Doctors of potential presidents tend to give them good reports, and they even gave a good reference to Dick Cheney when he was running to be the vice-president of George W. Bush in 2000. They also found him to be in ‘excellent health’, but went on to mitigate this cheering assessment with disconcerting detail. Mr Cheney, they said, had taken medication for heart disease, gout and metabolic disorders; had suffered three heart attacks and undergone quadruple coronary bypass surgery; had been treated for skin cancer; and, most alarmingly, had a ‘potentially fatal allergic reaction, known as anaphylaxis, from pomegranates’. This last piece of information might have been very useful to a terrorist, but the doctors thought he was nevertheless well suited for the vice-presidential job.

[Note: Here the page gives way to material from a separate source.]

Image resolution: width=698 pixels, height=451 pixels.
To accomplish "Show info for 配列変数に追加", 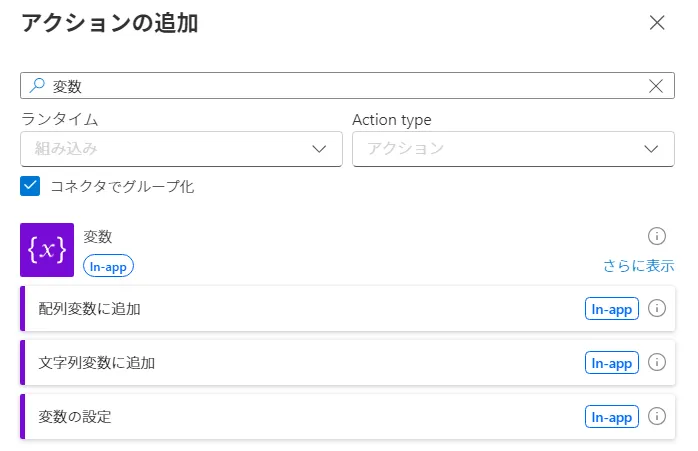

Coming to the present day, Donald Trump has avoided giving any detail about his condition but has attracted much mockery by releasing an overblown encomium by his doctor, Harold Bornstein. Dr Bornstein described his lab tests as ‘astonishingly excellent’ and an examination of his body as having shown ‘only positive results’. ‘Mr Trump, I can state unequivocally, will be the healthiest individual ever elected to the presidency,’ he concluded. Questioned by media reporters, Dr Bornstein explained that he had written his letter in a great hurry in five minutes, with a car waiting, and in language inspired by Trumpian rhetoric. ‘I think I probably picked up his kind of language,’ he said.

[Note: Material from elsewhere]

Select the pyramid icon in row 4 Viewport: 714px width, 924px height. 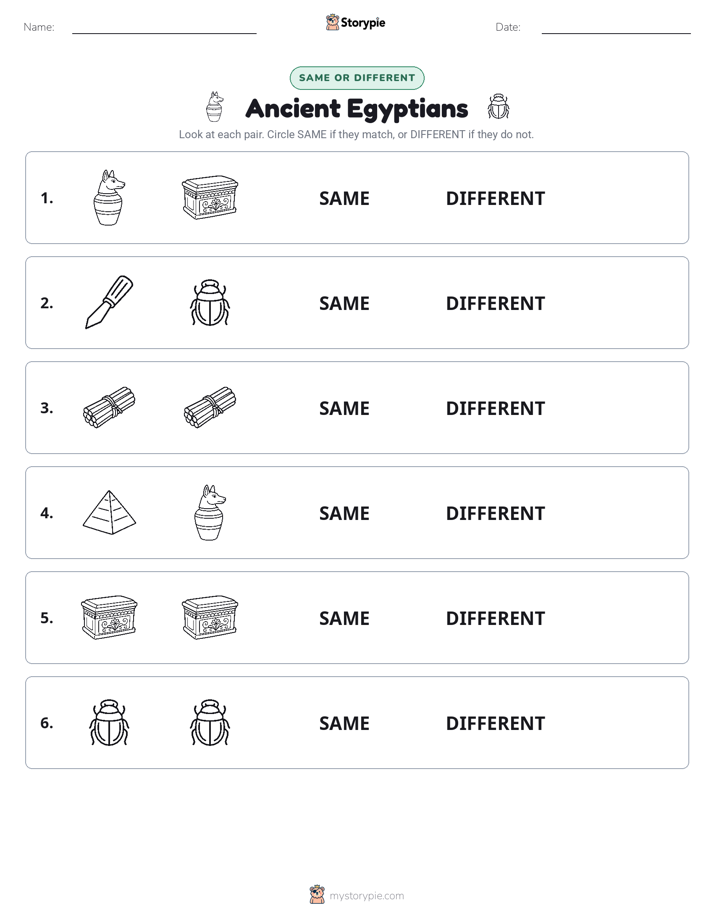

Hillary Clinton had already been described in a letter by her doctor as ‘in excellent physical condition and fit to serve as President of the United States’, but this hadn’t stopped Mr Trump from raising suspicions about her health. ‘To defeat crime and radical Islamic terrorism in our country, to win trade in our country, you need tremendous physical and mental strength and stamina,’ he said in one speech. ‘Hillary Clinton doesn’t have that strength and stamina.’ Mrs Clinton retorted that it was nonsense (‘I don’t go around questioning Donald Trump’s health. As far as I can tell, he’s as healthy as a horse’), but it might be ‘part of the wacky strategy, just say all these crazy things and maybe you can get some people to believe you.’ And maybe such a strategy would have some success, for a long history of presidential cover-ups has bred wide scepticism.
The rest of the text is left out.